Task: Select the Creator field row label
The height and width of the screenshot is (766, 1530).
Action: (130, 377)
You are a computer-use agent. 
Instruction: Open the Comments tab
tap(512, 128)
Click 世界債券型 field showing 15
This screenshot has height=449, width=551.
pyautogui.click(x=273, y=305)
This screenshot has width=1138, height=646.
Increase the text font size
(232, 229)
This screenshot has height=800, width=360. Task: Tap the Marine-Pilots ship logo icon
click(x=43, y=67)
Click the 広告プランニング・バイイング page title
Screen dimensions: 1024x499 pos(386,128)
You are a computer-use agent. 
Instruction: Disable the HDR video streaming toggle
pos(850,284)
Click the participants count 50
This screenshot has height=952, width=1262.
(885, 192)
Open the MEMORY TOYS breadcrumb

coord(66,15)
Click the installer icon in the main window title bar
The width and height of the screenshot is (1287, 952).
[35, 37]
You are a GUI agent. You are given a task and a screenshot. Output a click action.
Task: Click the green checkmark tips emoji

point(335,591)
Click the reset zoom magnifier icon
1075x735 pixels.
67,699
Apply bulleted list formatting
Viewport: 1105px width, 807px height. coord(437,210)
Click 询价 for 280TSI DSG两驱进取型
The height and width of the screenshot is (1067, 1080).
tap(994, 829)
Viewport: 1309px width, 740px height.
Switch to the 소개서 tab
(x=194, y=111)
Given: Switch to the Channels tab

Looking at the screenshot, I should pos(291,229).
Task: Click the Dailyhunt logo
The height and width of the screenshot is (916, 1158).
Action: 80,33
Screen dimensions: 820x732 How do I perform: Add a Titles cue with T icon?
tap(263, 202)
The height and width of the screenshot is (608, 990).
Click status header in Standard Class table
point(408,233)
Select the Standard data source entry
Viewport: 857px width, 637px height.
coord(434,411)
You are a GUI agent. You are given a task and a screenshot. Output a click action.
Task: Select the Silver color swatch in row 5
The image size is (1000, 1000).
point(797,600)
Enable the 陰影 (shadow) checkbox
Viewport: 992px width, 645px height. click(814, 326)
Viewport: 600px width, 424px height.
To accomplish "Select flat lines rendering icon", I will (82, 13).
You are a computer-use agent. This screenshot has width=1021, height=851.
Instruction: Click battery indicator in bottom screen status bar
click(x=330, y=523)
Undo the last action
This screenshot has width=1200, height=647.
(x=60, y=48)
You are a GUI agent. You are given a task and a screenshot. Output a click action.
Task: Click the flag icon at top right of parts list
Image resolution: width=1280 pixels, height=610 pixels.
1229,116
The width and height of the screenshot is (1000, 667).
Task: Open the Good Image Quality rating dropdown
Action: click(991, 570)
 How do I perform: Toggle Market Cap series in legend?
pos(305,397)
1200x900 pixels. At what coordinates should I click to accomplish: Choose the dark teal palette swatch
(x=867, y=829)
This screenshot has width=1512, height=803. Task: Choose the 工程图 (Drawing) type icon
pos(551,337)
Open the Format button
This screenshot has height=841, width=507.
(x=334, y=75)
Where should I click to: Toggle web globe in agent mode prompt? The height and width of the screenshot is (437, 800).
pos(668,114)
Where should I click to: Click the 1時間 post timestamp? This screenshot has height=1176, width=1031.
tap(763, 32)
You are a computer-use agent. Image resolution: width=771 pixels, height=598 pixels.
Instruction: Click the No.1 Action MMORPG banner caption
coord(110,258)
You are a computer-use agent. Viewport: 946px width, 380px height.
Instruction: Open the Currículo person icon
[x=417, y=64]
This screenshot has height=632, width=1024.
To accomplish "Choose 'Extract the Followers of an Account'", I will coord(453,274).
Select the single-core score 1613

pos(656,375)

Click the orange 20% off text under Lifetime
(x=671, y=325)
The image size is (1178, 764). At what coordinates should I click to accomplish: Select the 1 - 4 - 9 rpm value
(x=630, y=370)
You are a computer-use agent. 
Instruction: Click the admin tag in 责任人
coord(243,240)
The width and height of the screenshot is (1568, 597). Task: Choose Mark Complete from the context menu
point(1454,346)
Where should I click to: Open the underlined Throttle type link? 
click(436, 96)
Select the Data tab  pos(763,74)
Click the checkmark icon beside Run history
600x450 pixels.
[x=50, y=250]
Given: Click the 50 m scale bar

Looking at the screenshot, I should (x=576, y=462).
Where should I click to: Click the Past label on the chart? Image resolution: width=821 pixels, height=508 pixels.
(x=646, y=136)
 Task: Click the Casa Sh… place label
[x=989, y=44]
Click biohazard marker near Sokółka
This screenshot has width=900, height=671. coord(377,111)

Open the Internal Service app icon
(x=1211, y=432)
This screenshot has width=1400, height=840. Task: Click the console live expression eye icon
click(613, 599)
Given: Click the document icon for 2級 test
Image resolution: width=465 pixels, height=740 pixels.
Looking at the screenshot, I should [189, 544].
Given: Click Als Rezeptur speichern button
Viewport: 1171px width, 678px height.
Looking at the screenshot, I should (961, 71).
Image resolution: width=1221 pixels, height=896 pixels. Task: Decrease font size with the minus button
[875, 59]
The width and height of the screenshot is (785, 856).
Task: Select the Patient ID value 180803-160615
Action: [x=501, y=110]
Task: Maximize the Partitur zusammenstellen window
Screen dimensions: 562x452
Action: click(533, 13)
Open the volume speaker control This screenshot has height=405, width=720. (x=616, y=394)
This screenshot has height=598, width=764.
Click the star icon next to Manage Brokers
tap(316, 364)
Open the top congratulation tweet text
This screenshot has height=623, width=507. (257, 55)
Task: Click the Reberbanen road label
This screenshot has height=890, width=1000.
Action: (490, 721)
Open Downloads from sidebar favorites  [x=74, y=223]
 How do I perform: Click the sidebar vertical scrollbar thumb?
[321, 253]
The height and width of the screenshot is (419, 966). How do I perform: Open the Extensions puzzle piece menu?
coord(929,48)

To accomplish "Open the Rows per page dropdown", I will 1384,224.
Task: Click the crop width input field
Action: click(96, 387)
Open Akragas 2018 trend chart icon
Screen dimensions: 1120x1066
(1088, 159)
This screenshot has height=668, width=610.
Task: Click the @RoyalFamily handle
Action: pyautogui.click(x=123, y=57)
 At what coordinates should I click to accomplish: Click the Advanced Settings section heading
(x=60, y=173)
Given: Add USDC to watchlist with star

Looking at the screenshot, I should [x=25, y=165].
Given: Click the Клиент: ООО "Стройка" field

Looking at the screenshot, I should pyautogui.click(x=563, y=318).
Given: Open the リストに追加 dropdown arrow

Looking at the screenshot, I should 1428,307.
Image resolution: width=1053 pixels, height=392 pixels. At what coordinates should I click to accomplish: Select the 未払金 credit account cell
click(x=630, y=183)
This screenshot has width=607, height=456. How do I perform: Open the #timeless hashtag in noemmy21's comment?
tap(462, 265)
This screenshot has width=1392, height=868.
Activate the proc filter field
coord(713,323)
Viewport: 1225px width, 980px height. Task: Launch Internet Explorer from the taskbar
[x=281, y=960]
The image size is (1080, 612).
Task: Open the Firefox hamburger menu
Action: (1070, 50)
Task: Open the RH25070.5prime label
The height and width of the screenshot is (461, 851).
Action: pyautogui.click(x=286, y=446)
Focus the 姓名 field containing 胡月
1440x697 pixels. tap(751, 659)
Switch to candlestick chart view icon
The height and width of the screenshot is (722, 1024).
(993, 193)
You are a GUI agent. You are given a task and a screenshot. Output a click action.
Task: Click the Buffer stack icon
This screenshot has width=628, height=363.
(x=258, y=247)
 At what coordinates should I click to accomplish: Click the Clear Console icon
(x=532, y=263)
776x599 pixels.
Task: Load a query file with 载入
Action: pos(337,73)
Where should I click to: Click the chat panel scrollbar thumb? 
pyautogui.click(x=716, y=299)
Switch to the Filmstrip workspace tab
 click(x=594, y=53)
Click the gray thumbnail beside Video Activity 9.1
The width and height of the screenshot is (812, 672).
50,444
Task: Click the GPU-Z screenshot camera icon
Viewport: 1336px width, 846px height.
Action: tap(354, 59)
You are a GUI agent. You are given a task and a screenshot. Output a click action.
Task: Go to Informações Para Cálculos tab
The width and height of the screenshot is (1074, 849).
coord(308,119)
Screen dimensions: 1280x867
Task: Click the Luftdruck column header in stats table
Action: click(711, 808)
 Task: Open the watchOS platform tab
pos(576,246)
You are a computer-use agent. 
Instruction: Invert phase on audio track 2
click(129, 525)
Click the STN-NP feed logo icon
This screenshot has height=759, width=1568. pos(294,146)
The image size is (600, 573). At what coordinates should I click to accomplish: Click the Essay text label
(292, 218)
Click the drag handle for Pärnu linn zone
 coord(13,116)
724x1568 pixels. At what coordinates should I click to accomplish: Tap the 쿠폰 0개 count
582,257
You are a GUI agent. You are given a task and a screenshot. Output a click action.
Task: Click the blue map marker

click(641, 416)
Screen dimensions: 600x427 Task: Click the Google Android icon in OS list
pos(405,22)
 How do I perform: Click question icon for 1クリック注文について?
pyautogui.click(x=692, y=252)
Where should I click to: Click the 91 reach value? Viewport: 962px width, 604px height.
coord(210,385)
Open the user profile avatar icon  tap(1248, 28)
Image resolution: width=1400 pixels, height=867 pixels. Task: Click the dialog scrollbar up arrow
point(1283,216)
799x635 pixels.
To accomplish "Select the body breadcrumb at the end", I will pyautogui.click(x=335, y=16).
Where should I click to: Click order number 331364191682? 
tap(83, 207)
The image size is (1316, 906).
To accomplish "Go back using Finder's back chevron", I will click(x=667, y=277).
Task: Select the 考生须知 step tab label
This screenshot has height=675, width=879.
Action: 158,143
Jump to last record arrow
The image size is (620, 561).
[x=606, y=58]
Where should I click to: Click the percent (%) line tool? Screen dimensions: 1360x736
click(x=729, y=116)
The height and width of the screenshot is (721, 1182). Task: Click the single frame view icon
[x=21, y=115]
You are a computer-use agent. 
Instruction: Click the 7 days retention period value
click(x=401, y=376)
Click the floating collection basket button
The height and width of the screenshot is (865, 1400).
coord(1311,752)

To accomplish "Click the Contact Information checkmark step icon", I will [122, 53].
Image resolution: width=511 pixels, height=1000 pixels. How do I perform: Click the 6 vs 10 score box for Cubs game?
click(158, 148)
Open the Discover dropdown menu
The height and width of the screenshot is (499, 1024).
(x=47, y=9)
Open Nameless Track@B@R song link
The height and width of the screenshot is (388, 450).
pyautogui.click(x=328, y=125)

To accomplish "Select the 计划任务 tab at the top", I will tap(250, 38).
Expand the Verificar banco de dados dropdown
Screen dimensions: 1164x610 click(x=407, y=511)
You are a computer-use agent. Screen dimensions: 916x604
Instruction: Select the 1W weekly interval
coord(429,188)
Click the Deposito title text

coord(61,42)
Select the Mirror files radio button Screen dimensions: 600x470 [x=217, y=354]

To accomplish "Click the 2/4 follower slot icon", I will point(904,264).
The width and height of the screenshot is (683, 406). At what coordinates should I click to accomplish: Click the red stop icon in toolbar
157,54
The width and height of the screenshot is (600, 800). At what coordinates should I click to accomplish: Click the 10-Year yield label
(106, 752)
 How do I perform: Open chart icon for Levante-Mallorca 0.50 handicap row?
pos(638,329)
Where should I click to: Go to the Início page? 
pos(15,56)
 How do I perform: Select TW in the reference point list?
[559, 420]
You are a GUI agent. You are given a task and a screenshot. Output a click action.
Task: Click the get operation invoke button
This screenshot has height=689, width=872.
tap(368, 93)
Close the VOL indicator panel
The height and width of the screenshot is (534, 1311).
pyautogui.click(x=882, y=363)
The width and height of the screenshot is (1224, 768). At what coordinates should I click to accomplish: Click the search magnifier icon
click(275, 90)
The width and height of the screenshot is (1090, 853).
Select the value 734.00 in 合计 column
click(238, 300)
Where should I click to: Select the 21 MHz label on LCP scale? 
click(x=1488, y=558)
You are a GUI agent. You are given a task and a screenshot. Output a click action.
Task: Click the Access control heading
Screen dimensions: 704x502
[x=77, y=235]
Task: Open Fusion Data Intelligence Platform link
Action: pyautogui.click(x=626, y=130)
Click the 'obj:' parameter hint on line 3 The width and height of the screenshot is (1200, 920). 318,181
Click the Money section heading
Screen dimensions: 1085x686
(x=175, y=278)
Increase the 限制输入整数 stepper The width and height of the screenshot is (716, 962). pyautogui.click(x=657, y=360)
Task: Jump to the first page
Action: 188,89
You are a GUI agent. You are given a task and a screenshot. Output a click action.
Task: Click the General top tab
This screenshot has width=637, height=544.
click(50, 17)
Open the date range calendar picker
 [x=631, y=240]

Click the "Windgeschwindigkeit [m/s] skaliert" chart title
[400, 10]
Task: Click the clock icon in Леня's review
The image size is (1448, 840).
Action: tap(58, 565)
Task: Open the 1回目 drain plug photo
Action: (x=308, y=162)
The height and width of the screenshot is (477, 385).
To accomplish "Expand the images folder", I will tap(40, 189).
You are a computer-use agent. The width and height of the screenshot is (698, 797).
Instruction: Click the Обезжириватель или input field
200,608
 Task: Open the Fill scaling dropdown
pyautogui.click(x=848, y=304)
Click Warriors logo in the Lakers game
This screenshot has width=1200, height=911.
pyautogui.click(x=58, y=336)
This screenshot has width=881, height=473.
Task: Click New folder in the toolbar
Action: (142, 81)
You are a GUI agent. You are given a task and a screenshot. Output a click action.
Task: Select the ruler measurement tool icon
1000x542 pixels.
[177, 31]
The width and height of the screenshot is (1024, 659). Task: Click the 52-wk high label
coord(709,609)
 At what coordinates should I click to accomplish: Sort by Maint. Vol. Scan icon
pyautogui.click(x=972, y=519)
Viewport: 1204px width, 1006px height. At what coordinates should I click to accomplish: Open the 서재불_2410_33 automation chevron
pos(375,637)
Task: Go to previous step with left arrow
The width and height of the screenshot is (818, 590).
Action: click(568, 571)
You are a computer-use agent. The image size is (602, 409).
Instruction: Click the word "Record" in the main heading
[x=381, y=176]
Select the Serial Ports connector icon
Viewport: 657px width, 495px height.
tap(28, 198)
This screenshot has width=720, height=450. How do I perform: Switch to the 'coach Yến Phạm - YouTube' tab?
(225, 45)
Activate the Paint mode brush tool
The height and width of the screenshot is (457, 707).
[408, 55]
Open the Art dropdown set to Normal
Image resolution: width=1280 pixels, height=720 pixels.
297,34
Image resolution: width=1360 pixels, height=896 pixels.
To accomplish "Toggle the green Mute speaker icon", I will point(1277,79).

______________________________

» INSTRUCTIONS TO FOLLOW
The lines to copy run from the first line of the entries to the line containing "The height and width of the screenshot is (608, 990)."; copy them exactly and output nothing else.

» RESULT FOR THIS TASK
Task: Select the Creator field row label
The height and width of the screenshot is (766, 1530).
Action: (130, 377)
You are a computer-use agent. 
Instruction: Open the Comments tab
tap(512, 128)
Click 世界債券型 field showing 15
This screenshot has height=449, width=551.
pyautogui.click(x=273, y=305)
This screenshot has width=1138, height=646.
Increase the text font size
(232, 229)
This screenshot has height=800, width=360. Task: Tap the Marine-Pilots ship logo icon
click(x=43, y=67)
Click the 広告プランニング・バイイング page title
Screen dimensions: 1024x499 pos(386,128)
You are a computer-use agent. 
Instruction: Disable the HDR video streaming toggle
pos(850,284)
Click the participants count 50
This screenshot has height=952, width=1262.
(885, 192)
Open the MEMORY TOYS breadcrumb

coord(66,15)
Click the installer icon in the main window title bar
The width and height of the screenshot is (1287, 952).
[35, 37]
You are a GUI agent. You are given a task and a screenshot. Output a click action.
Task: Click the green checkmark tips emoji

point(335,591)
Click the reset zoom magnifier icon
1075x735 pixels.
67,699
Apply bulleted list formatting
Viewport: 1105px width, 807px height. coord(437,210)
Click 询价 for 280TSI DSG两驱进取型
The height and width of the screenshot is (1067, 1080).
tap(994, 829)
Viewport: 1309px width, 740px height.
Switch to the 소개서 tab
(x=194, y=111)
Given: Switch to the Channels tab

Looking at the screenshot, I should pos(291,229).
Task: Click the Dailyhunt logo
The height and width of the screenshot is (916, 1158).
Action: 80,33
Screen dimensions: 820x732 How do I perform: Add a Titles cue with T icon?
tap(263, 202)
The height and width of the screenshot is (608, 990).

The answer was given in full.